Moses
statistical
machine translation
system

Tuning

The training script train-factored-model.perl produces a configuration file moses.ini which has default weights of questionable quality. That's why we need to obtain better weights by optimizing translation performance on a development set.

This is done with the tuning script mert-moses-new.pl. This new version of the minimum error rate trining script is based on a new C++ software. Details about the new implementations are given in Bertoldi, Haddow, Fouet, "Improved Minimum Error Rate Training in Moses", In Proc. of 3rd MT Marathon, Prague, Czech Republic. The new mert implementation is a standalone open-source software. The only interaction between Moses and the new software is given by the script mert-moses-new.pl itself.

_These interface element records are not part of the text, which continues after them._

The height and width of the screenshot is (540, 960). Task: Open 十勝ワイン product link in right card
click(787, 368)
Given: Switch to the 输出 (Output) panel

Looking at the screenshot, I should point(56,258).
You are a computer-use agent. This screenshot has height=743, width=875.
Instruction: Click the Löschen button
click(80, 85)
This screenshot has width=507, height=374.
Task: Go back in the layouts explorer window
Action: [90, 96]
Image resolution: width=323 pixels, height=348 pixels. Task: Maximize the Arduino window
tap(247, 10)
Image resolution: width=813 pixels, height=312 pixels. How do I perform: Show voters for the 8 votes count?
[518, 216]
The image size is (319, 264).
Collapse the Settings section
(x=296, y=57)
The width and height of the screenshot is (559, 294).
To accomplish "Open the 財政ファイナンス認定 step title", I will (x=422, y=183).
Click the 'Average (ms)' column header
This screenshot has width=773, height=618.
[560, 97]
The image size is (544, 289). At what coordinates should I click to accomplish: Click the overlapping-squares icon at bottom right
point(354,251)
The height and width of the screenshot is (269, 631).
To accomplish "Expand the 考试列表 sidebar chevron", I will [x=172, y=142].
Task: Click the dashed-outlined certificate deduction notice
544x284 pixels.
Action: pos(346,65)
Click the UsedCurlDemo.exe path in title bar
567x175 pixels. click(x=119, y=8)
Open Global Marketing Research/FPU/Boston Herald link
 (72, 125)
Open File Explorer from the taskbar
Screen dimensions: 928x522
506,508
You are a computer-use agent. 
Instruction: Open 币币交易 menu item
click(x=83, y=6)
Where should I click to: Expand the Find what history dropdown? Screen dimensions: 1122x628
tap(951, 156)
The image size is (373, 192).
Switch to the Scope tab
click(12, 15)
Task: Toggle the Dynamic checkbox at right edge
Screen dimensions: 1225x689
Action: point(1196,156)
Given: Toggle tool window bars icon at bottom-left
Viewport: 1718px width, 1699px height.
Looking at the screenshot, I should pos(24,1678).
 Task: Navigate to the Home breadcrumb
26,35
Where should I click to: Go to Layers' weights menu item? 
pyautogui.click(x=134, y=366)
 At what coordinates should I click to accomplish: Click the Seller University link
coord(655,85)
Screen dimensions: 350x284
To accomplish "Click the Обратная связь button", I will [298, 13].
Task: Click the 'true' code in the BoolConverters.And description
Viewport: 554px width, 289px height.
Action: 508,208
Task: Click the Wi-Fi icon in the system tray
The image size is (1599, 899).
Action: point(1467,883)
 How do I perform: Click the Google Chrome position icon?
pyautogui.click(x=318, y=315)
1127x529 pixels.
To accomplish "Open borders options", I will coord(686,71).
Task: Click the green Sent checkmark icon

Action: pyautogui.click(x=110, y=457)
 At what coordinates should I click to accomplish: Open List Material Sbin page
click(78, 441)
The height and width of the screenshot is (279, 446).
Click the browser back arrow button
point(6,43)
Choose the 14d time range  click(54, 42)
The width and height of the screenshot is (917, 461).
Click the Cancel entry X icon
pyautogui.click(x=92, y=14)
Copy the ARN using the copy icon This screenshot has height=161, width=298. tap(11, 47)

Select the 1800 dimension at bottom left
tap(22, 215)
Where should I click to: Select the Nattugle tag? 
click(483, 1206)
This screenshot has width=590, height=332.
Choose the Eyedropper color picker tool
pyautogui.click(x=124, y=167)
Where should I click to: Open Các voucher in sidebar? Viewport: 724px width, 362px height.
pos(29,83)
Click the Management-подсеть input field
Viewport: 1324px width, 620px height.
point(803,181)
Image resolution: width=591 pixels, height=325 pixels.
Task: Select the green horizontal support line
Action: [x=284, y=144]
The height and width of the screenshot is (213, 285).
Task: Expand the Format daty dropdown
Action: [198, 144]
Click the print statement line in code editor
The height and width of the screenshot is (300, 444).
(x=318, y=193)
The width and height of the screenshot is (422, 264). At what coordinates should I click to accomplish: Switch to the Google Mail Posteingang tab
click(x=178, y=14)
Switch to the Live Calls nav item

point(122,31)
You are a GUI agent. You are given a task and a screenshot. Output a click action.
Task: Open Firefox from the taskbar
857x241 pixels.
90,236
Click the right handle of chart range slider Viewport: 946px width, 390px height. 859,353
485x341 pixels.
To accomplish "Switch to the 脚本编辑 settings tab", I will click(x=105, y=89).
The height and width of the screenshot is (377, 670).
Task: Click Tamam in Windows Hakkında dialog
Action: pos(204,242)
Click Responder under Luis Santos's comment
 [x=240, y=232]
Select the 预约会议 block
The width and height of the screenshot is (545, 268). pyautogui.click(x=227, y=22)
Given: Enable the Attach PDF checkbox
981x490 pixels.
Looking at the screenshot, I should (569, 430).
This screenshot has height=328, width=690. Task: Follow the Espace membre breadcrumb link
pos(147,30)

This new implementation of mert stores feature scores and error statistics in separate files )possibly in a binary format) for each nbest-list (at each iteration), and use (some of) these files to optimize weights. At the moment weight optimization can be based on either BLEU or PER.

Most features of the old code mert-moses.pl are maintained, and some new ones are added.

The script are run as follows:

 mert-moses-new.pl input-text references decoder-executable decoder.ini

Parameters:

  • input-text and references are the development set, on which translation performance is optimized. The tuning script tries to find translations for input-text that resemble best the reference translations in references. The script works also with multiple output reference files, these have to be called [references]0, [references]1, [references]2, etc.
  • decoder-executable is the location of the decoder binary to be used
  • decoder.ini is the location of the configuration file to be used

Options:

  • --working-dir=STRING (default mert-dir) directory that contains all files generated during the tuning process. Upon conclusion, it will contain a new moses.ini with better weights
  • --nbest=NUM (default 100) size of n-best list to be generated at each run of the decoder
  • --jobs=NUM if the script is run a cluster, this specifies how many jobs to submit (default: serial execution, does not use qsub)
  • --queue-flags=STRING additional switches to pass to the parallelizer, eg. '-qsub-prefix logname'
  • --decoder-flags=STRING additional parameters for the decoder
  • --lambdas=STRING default values and ranges for lambdas, a complex string such as 'd:1,0.5-1.5 lm:1,0.5-1.5 ...' (see below)
  • --average use the average (not the default, closest) reference length as effective reference length for BLEU score computation
  • --closest use the closest (default) reference length as effective reference length for BLEU score computation
  • --shortest use the shortest (not the default, closest) reference length as effective reference length for BLEU score computation
  • --nocase perform a case-insensitive evaluation between hypos and refs (default is false)
  • --activate-features=STRING perform optimization on a specified subset of features (default is the optimization of all features); see below for details and for the correct syntax
  • --continue continue the iterative optimization process from the last finished step (default is false); this is useful to recover a not-terminated optimization process (for example due to any system failure) without losing the first well-completed steps (see the note below for more details
  • --prev-aggregate-nbestlist=INT number of previous steps to consider when loading data (default =-1). -1 means all previous, i.e. from iteration 1; 0 means no previous data, i.e. from actual iteration; 1 means 1 previous data , i.e. from the actual iteration and from the previous one; and so on.
  • --mertdir=STRING path to the new implementation of mert software
  • --mertargs=STRING extra arguments for mert, eg to specify score type (which is BLEU by default)
  • --help gives a full list of options

Note: the optimized final weights are L1-normalized to 1 (i.e. sum_i |w_i| =1).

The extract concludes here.